Sig should pay you a commission


----------



## frostyred (Jan 15, 2021)

Can someone put up a prayer that another reasonably priced PPS appears near me?
I missed being the person to grab it by THIIIIIIS much.


----------



## Ooh-Rah (Jan 15, 2021)

🙏


----------



## Devildoc (Jan 15, 2021)

I love the SIG.  I think the S&W is under a recall order?

@frostyred I hope you get what you are looking for!


----------



## ODgreen (Jan 16, 2021)

What do ya'll have to say about the P365? I have been salivating over this pistol for a while now but many talking heads around me are pushing glock propaganda into my skull.

edit: just read your response to that question, Ooh-rah


----------



## policemedic (Jan 16, 2021)

I had the opportunity to play with it at the 2018(?) SHOT Show.  @racing_kitty was kind enough to play paparazzi for me and took this photo.  It is a very small pistol.

☆ ☆ ☆ ☆ ☆ ☆ ☆

* **AIM**
Carry on the forum thread about SIG pistols, picking up right after the sentence "It is a very small pistol."

* **DATA EXTRACT**
☆ ☆ ☆ ☆ ☆ ☆ ☆

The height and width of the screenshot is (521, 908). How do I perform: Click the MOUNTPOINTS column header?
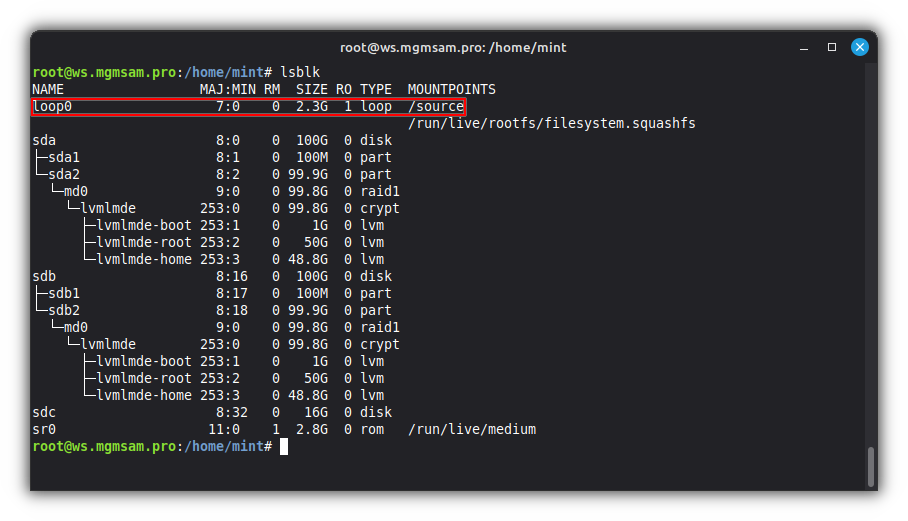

☆ ☆ ☆ ☆ ☆ ☆ ☆

* **THE REPLY**
My thoughts are that it is a classic SIG.  It’s reliable and well built.  I was able to shoot one after the show and found it to have a good trigger and to be accurate.

Pros for the SIG...form factor, quality, reliability, higher magazine capacity than the Glock 43, and it’s a SIG.
Cons, at least in my view...It’s a SIG.  Working on them requires several punches, a hammer, and other tools.  It’s a little thick for my application.

The Glock is a fine gun, but it has a lower capacity.  I do carry a 43, but almost never as a primary gun.  Since I always have a full-size pistol and extra mags, I don’t worry about the 6+1 capacity.  Your mileage may vary, and you should pick the gun that feels good to you, and that you can shoot best.  As an aside, the Glock only requires one punch for armorer work and a pen will do in a pinch.  It’s much easier to work on, if that matters to you.


----------



## Arf (Jan 16, 2021)

It’s not subcompact but NSW carries 9mm Glock 19s and I’m pretty satisfied with carrying that concealed.

Edit:I anticipate questioning, and yes, Sigs are a thing of the past for NSW.


----------



## ODgreen (Jan 16, 2021)

Glock 19 is what my friends are yelling at me to get but tbh it doesn't fit my hand so well and the grip reduction costs money I don't have.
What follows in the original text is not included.